Packaging alimentare ma anche borracce, shopper, penne, bicchieri, cannucce e piatti e tanti altri oggetti di impiego quotidiano: qualsiasi oggetto realizzato con le attuali plastiche sintetiche può essere riprodotto con bioplastiche, materiali innovativi e più rispettosi dell’ambiente sia in termini energetici che di smaltimento.
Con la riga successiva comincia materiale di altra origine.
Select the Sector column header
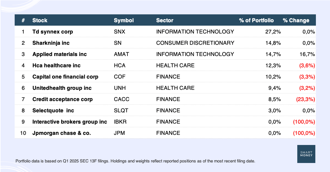The image size is (330, 172). pos(165,20)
Attualmente nel mondo si consumano all’incirca 322 milioni di tonnellate l’anno di prodotti plastici tradizionali, senza considerare le fibre sintetiche. La capacità produttiva mondiale di bioplastiche è di 4,16 milioni di tonnellate l’anno (fonte European Bioplastics). Con un numero crescente di materie prime, applicazioni e prodotti, e complice la sensibilità ambientale del consumatore finale anche il numero di aziende specializzate in questo settore sta aumentando costantemente tanto che l’industria delle bioplastiche cresce ad un tasso di +20% l’anno! A livello mondiale sono stati fatti significativi investimenti finanziari in produzione e marketing per guidare e accompagnare questo sviluppo. Inoltre le nuove normative in questo campo forniscono incentivi per l’uso delle bioplastiche in diversi paesi del mondo, fornendo stimoli al mercato.
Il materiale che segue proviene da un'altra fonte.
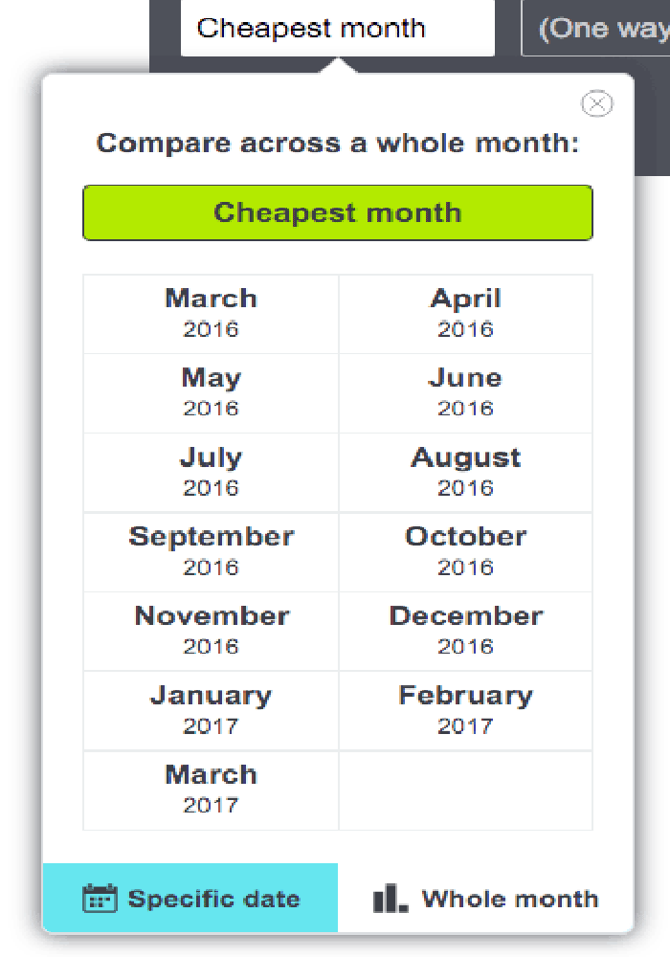This screenshot has width=670, height=957.
Task: Choose July 2016
Action: point(212,473)
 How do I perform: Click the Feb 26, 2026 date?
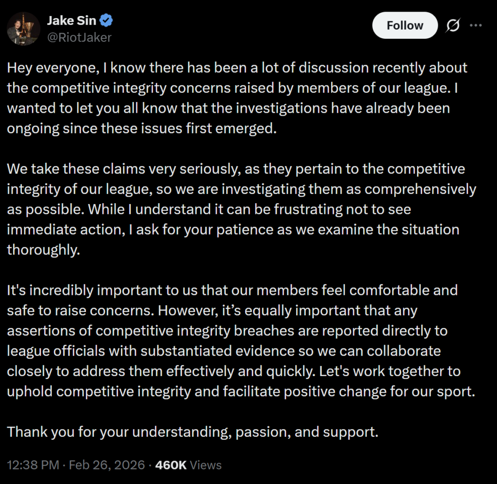pos(107,465)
Gli ultimi dati statistici dimostrano il contributo del settore verso un futuro sostenibile con un impatto ambientale ridotto e le previsioni prevedono che l’industria delle bioplastiche possa dispiegare un immenso potenziale economico nei prossimi decenni. Secondo una recente analisi del mercato del lavoro condotta da EuropaBio (2016), l’industria europea delle bioplastiche potrebbe realizzare una forte crescita dell’occupazione. Nel 2013, questo settore impiegava circa 23.000 posti di lavoro in Europa, e le previsioni prevedono un aumento di oltre dieci volte entro il 2030, con la creazione di 300.000 posti di lavoro altamente qualificati.
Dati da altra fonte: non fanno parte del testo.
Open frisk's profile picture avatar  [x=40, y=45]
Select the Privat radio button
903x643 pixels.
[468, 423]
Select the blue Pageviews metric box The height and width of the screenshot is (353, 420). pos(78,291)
La domanda di plastiche biodegradabili è in continuo aumento: nel 2018 la produzione globale ammontava a circa 2,11 milioni di tonnellate di cui circa il 65% (1,2 milioni di tonnellate) del volume sono state destinate al mercato del packaging. Altri settori in espansione che fanno utilizzo di bioplastiche sono l’agricoltura e orticoltura con teli di pacciamatura biodegradabili (13%), beni di consumo vari (9%), tessile (5%), edile (2%), automotive e trasporti (1%) e altri per il restante.
I grandi brand che si rivolgono a soluzioni bioplastiche sono in continuo aumento: marchi come Procter & Gamble, Coca-Cola, Danone, Puma, Samsung, IKEA, Tetra Pak, Heinz o Toyota hanno già introdotto i primi prodotti su larga scala in Europa. Molti altri, incluso Lego, hanno annunciato piani corrispondenti nel prossimo futuro. La qualità dei materiali diventerà evidente e accettata. E con l’aumento dei volumi di bioplastiche sul mercato, i maggiori costi di produzione si adatteranno presto ai prezzi pagati per i materiali convenzionali.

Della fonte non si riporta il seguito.